Other germline mutations linked to hereditary CRC syndromes, such as juvenile polyposis syndrome (JPS) and HMPS, implicate genes that enhance growth and invasiveness, such as those belonging to the transforming growth factor (TGF) β superfamily and the bone morphogenic protein (BMP) subfamilies (eg, SMAD4,37 ,38 BMPR1A,39 ,40 BMP4,41 GREM1,42 ENG43 ,44). The BMPs play a critical role in orchestrating proper tissue architecture through their interaction with specific surface receptors, referred to as BMP receptors (BMPRs), which mobilise the SMAD family proteins.45 Development of JPS is linked to mutations in one of two known genes in the TFGβ/BMP pathway. Specifically, 20% of patients with JPS are linked to mutations in SMAD4, while a similar proportion of cases are attributable to BMPR1A mutations. To date, more than 40 mutations (both single nucleotide and larger structural) in these genes have been linked to CRC.46
Novel approaches to further discovery of higher penetrant mutations
Given their high penetrance and apparent clustering in families, the aforementioned mutations could be discovered through relatively small linkage studies.

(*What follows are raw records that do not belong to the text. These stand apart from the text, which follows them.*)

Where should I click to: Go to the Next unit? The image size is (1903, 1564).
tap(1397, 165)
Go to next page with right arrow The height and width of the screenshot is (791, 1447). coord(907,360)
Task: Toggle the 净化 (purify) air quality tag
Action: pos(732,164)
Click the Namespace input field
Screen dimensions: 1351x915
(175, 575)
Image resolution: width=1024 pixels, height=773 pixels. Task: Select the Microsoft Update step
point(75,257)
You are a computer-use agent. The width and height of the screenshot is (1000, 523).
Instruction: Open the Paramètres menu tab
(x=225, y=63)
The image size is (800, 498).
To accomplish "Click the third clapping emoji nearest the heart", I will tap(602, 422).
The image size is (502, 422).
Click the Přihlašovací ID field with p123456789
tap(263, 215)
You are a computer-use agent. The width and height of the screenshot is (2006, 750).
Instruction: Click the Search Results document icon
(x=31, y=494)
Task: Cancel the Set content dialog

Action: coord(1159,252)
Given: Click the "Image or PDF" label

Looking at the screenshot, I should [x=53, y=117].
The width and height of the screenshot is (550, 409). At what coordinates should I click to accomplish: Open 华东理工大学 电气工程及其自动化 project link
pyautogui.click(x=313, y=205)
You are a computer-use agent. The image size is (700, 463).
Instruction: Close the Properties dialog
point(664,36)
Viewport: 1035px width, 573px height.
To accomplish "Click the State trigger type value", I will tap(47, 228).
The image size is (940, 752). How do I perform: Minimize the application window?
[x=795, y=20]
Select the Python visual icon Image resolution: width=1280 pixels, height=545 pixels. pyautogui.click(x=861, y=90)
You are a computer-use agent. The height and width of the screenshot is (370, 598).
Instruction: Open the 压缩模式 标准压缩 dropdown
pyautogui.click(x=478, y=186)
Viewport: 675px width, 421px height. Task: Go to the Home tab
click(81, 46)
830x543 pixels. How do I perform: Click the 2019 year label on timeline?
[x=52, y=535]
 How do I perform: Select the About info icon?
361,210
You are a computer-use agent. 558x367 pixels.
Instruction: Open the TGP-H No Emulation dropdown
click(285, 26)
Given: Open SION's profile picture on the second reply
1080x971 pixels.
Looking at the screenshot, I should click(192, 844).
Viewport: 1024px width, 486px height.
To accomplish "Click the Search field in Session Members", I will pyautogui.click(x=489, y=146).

While many genes underlying these syndromes have been uncovered, it is expected that additional higher penetrant genes exist but are more difficult to detect. For example, familial colorectal cancer type X (FCCTX) is a condition that meets the clinical criteria for Lynch syndrome, with the caveat that FCCTX does not show mutations in any of the MMR genes. Although FCCTX is currently classified as a single condition, it is possible that FCCTX represents more than one underlying disorder resulting from various unknown genetic causes.20 ,47 As such, additional research on familial CRC is likely to uncover additional rarer variants with moderate to strong effects on risk. However, until recent advances in sequencing technology, the investigation of such variation was prohibitively expensive.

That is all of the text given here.